Sufism, Sacred Sound, & The Feminine Language Of Creation
That is beautiful because when I hear that, I hear the opportunity for radical acceptance. All parts of self are integrated and embodied and lived through one being and not denying or judging or separating or trying to distance yourself or dissociate from parts of yourself, but recognizing the sacredness of all of it.
As you said, that embodiment, that coming together, that integration, that expansion, contraction, pause. I find it really fascinating because that is what you spoke about before. The tradition that I came through is Sufism. I studied with a Sufi master from Jerusalem for twenty years, and he passed away in 2015. I have been on that path for quite some time. I study the step levels of creation, the emanation of creation through sound vibration, as taught by Muhyiddin Ibn Arabi, who lived and wrote in the 1100s and 1200s.
Much of what you’re saying about that sound vibration. There is the alphabet which pulsates, which comes from the beginning of the word. It is breath that moves the air to create the sound, and into the different sound vibrations create the different layers of creation and the different emanations of consciousness.
The Arabic language is said to be a feminine language. A lot of our sacred languages are feminine languages because every sound and every word holds its meaning, its opposite. There is a phrase that says, “A meaning about camels and a meaning about sex,” which means a meaning about our perception of the dense material realm when we are not aware or not connected in the moment with the overarching, the non-duality, the unification of all.
Sex is the unification of parts coming together to create one whole, and to unify in the sacred and in the divinity. All of the meaning of everything is contained within each one of the sounds. As it pulsates, it creates a world within itself and brings the parts together as one. That is the feminine as outlined in that one as well. I hear so much of that in what you’re speaking of.
The Marriage Of Word & Meaning: Breath & Body Integration
The mother tongue. In the Vedas, she’s called Vach. In the Tantras, she has a couple of different names. Malini is one, and Matrika, which is cognate with two English words. Matrika is the goddess of sound vibration. She is the alphabetic goddess. She is sound itself. The two cognates in English are mother, matrika, and matrix.

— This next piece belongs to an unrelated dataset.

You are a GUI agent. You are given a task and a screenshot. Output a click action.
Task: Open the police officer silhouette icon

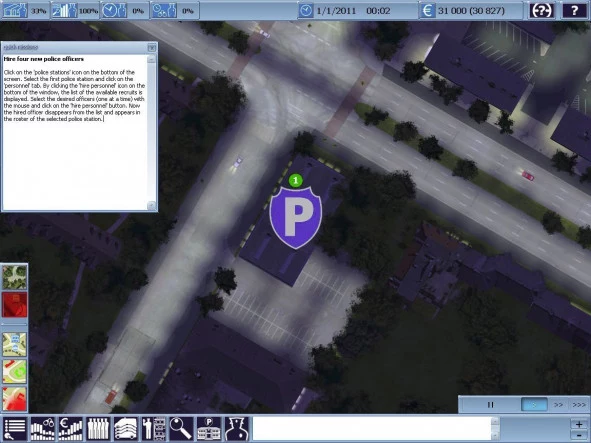[x=237, y=428]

When you start to hear these terms, and then you understand the layers to them, all of a sudden, sacred sound is powerful, and sound itself is the sacred mirror. Many traditions, in fact, call her by the sacred sound, by the alphabet. These traditions are influencing one another. Sufism has a huge influence on yoga in that exact time period that you’re talking about, and vice versa.
These traditions are like the mystical thrum, the mystical heartbeat that is in agreement in the background as all of the religious orthodoxies in the front. Looking for power, you have these traditions of direct knowledge and pulsation, which have always carried the thrum of the heartbeat and of the word, and they’re there, and we can find them. It is very beautiful. I will also say that there was a very famous poet, perhaps the most famous poet in India, who lived quite early on, I want to say in the 300s, potentially the 400s, named Kalidasa.
One of the most famous things that he wrote was this series of lines. Essentially, it is the marriage of the word and its meaning. His lesson is that you cannot separate a word from its meaning in the same way that you cannot separate God from the goddess. You cannot separate God from the divine feminine, the divine masculine from the divine feminine. Yet we call these two separate things, just like we call word and what that word means two separate things, but you ultimately cannot separate those things.
You cannot separate a word from its meaning any more than you can separate God from the Goddess, or the Divine Masculine from the Divine Feminine. It’s like trying to divide the body from the breath. At a certain point, you realize—they were never… Share on XWhat I would say is it is a great analogy for breath and form for body and breath, because we call the breath something in yoga, and we call the body something. A lot of these sacred technologies, not just yoga, but Qigong, Tai Chi, sacred movement, even sound recitation, mantra. You’re making use of the body in the Sufi tradition. There are many physical practices.
It is like the marriage between the body and the breath. At a certain point, you realize, “Wait a second, they’ve always been married.” The body and the breath cannot be separated. Heat cannot be separated from fire. We call them two separate things. Wherever there is heat, there is fire. Wherever there is fire, there is heat. Wherever there is breath, there is body. Wherever there is a body, there is breath. Calling them two separate things is really like a concession, and then remembering the recognition, recalling that it was one thing to begin with. Now you’re having an experience of the divine directly.
Do you teach this as a part of your yoga practice or your yoga teaching? Do you do teaching, workshops, and also bring people through their experiences?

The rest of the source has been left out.